Darmsanierung

Hefezellen oder Laktobazillen – oder nichts von beidem?

Waren (Müritz) - 11.03.2022, 07:00 Uhr

Heilpraktiker richten die sogenannte Darmsanierung gern nach den Ergebnissen einer Stuhlprobe und suggerieren damit eine gezielte Therapie. (x / Bild: T. L. Furrer / AdobeStock)

Heilpraktiker richten die sogenannte Darmsanierung gern nach den Ergebnissen einer Stuhlprobe und suggerieren damit eine gezielte Therapie. (x / Bild: T. L. Furrer / AdobeStock)


Das ist noch umstritten

Noch immer tappt man im Dunkeln, welche Probiotika das Mikrobiom auf welche Weise verändern können und wie man sie zu Korrekturen nutzen kann – jedenfalls nach derzeit geltenden wissenschaftlichen Maßstäben. Auf eine Darmsanierung spezialisierte Behandler berufen sich als Rationale für die Therapie auf Stuhlanalysen. Im Labor soll festgestellt werden, welche Darmbakterien fehlen und welche drohen, überzuwuchern. 

Probiotika sollen das Gleichgewicht wiederherstellen. Für einen scheinbar gezielten Einsatz bestimmter Stämme fehlt aber nach wie vor die wissenschaftliche Grundlage, kritisieren Schulmediziner. Die Deutsche Gesellschaft für Gastroenterologie, Verdauungs- und Stoffwechselkrankheiten (DGVS) riet im Jahr 2018 ausdrücklich von der Bestimmung des Darm-Mikrobioms zur Ableitung von Ernährungs- und Handlungsempfehlungen ab, mit der Begründung: „teuer und sinnlos“. Die bakterielle Zusammensetzung der Darmflora könne individuell höchst unterschiedlich ausfallen und korreliert nicht unbedingt mit eventuellen Krankheitssymptomen. Davon unberührt bleibt die Notwendigkeit von Stuhltests im Rahmen der Darmkrebsvorsorge oder Diagnostik einzelner pathogener Erreger wie Clostridium difficile.

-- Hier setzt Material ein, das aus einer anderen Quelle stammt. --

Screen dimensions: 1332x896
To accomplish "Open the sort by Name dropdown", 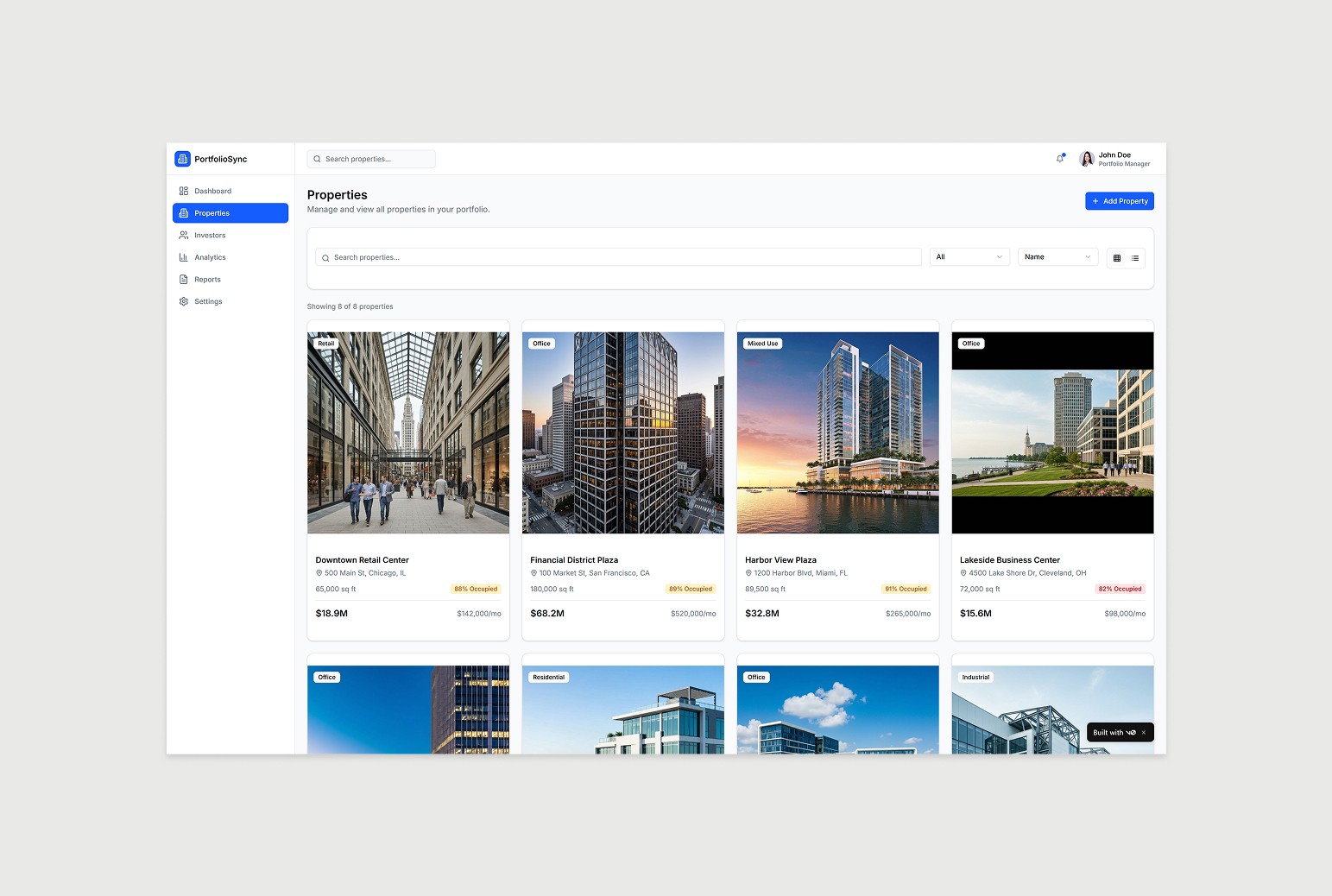I will (x=1057, y=256).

Eine Darmsanierung in Form einer Kur mit den Teilschritten „Darmreinigung“ – „Förderung der Verdauung durch Präbiotika“ – „Wiederaufbau mit Probiotika“, wie sie in der Alternativmedizin propagiert wird, entbehrt jeglicher wissenschaftlichen Grundlage und kann im Selbstversuch sogar gefährlich werden. 

Das sind die Gefahren

Eine „Spülung“ des Darms ist definitiv nicht nötig, außer es handelt sich um die Vorbereitung einer Darmspiegelung. Der Darm reinigt sich selbst. Nur bei echten Vergiftungen, beispielsweise einer Überdosierung von Arzneimitteln, braucht er Hilfe von außen. Für die Sinnhaftigkeit einer Detox-Kur zur Entfernung von Schwermetallen und Co. findet sich kein einziger wissenschaftlicher Beweis. Auf der anderen Seite kann die nicht indizierte Anwendung von Abführmitteln zu Elektrolytverlusten und Mangelernährung führen.

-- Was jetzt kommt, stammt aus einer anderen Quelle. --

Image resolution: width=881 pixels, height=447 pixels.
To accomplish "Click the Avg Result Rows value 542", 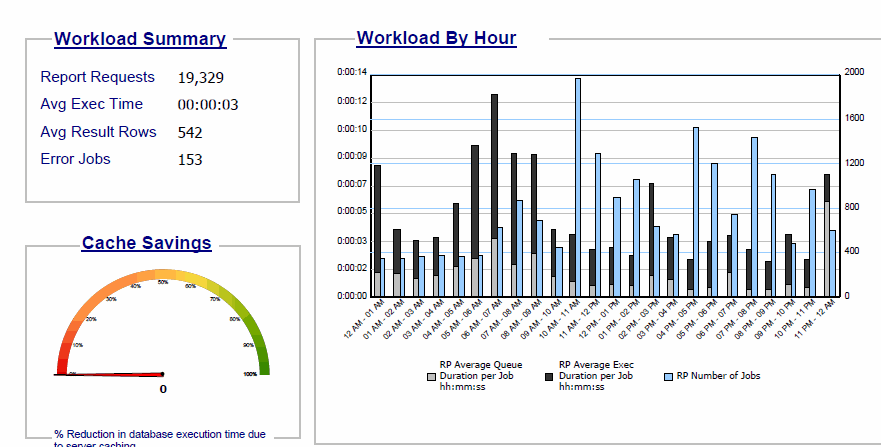I will point(190,132).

Bei einem „Wiederaufbau“ der Darmflora darf nicht vergessen werden, dass es sich bei Probiotika um lebensfähige Mikroorganismen handelt. Im Raum stehen deshalb nicht nur die Fragen, ob und wie Probiotika den Darm „sanieren“ können, sondern auch, wie sicher diese Methode ist. Eine israelische Arbeitsgruppe ließ 2018 jedenfalls Zweifel an der Idee aufkommen. In ihren Untersuchungen verzögerte die Anwendung von Probiotika sogar die Regeneration der Darmflora, statt sie zu fördern. Die Forscher schlossen daraus, dass eine ungezielte Gabe von Probiotika den meisten Patienten nicht nützt und vielleicht sogar schaden kann.

Hinreichend bekannt ist, dass Probiotika den Verlauf einer Pankreatitis ungünstig beeinflussen können und sie deshalb nicht bei Patienten mit schweren abdominellen Entzündungen zum Einsatz kommen sollten. Vorsicht ist insbesondere auch bei immungestörten Patienten geboten. Die Arzneihefe Saccharomyces boulardii kann bei schwerkranken oder abwehrgeschwächten Patienten systemische Pilzinfektionen auslösen. Kontraindikationen bestehen auch bei bekannten Allergien gegen Hefen und für Patienten mit Venenkatheter.